REA Group Posts Resilient Third-Quarter Results
In the month of April, Australia’s new property listings fell approximately 5 per cent relative to the previous corresponding month. Statistics from SQM research revealed that the nation is presently 11.9 per cent lower on a year-to-date basis when the sector was experiencing a downturn. Firms like Charter Hall’s retail, Lendlease LLC are among the bigger players in the sector who have resorted to capital raisings. However, another player who has yet to follow suit is REA Group.
More recently, the firm has released its results for the third quarter of FY2020. REA Group successfully delivered a steady and improved performance in the quarter ended 31 March 2020. Specifically, in the three months, revenue excluding broker commissions edged up 1 per cent, sitting at $199.8 million. More notably, EBITDA posted an exceptional 8 per cent growth, finishing the quarter at $119.6 million. Collectively, these results reflect the steady recovery of the real estate sector before the outbreak of the pandemic.

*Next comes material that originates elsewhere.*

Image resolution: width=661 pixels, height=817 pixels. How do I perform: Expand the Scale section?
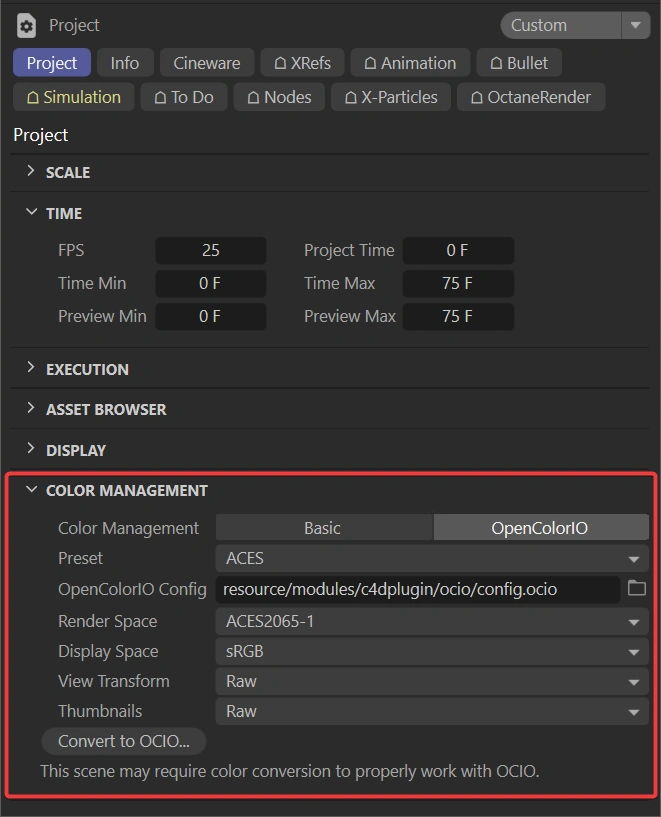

The nation’s property market was making a steady 3 per cent rebound during the quarter as witnessed in the notable improvements in national residential listings led by gains in Sydney and Melbourne. Specifically, up till Mid-March, Sydney’s listings were up approximately 24 per cent while Melbourne’s listing posted a 15 per cent increase. However, having accounted for the effects of the pandemic, Australia’s national residential listing plunged 7 per cent for the quarter. Specifically, Melbourne and Sydney were the outperformers, advancing 6 and 5 per cent respectively.
REA Group generates its revenue from online commercial property and real estate advertising services. REA’s website, realestate.com.au, continues to be the firm’s rising star, coming in first place in terms of audience engagement. A further look into the figures reveals that in the month of February, the website received a massive 93.5 million visits, 18 per cent higher YoY. Additionally, REA’s app witnessed a record number of launches in February, sitting close to 39 million – a 26 per cent increase YoY.
From a broader perspective, REA Group continues to perform in other parts of the world it operates in. Despite the disruptions in Hong Kong at the start of the year, the robust growth in acquisitions in Malaysia helped offset the loss. Nevertheless, both Hong Kong and Malaysia were able to maintain their position as a market leader. This is evident as, within their respective jurisdictions, REA Group was 1.5 times and 1.1 times their closest competitor.
Additionally, in Singapore, the joint venture between REA and 99.co was finalised at the end of February. The partnership represents an attempt to build the largest property online platform for investors in Singapore and Indonesia. Moving forward, the firm will undeniably face significant headwinds as a result of current economic uncertainty. Yet, alongside cost-savings measures and a robust balance sheet, Chief Executive Owen Wilson remains confident of weathering the storm.